**REQUIRED WORK**
Among the records below, find the lines containing "Thread" and state only how many there are.

**PROVIDED ENTRIES**
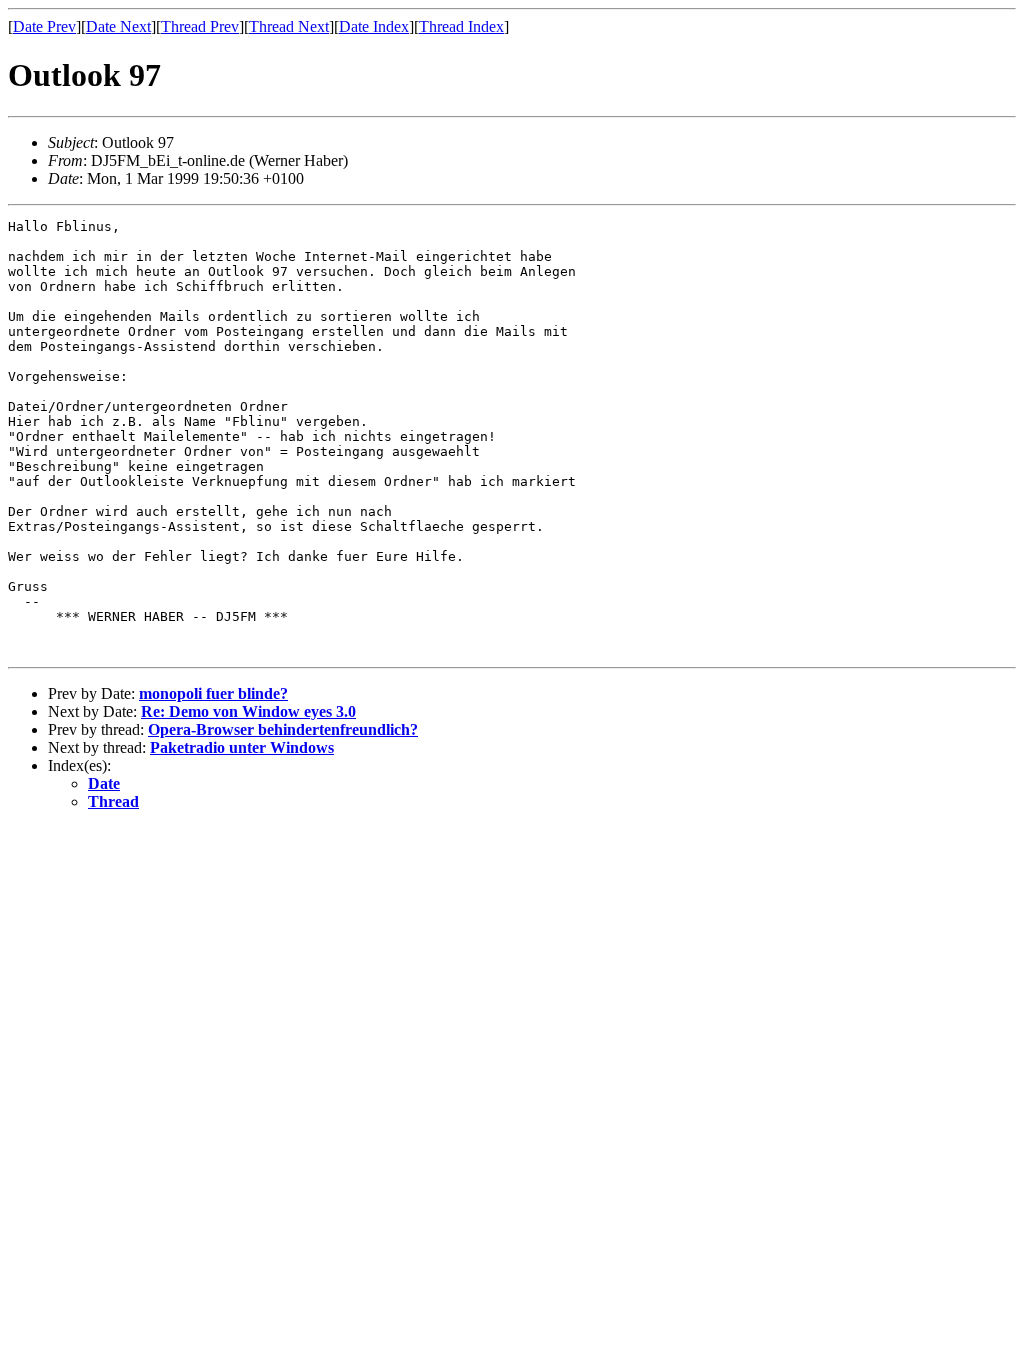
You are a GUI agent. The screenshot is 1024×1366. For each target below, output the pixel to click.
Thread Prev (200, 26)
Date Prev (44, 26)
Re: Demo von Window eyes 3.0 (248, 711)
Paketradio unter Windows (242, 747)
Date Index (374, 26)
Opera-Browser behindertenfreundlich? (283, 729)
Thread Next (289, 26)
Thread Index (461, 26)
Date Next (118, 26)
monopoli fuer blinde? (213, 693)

**TASK OUTPUT**
3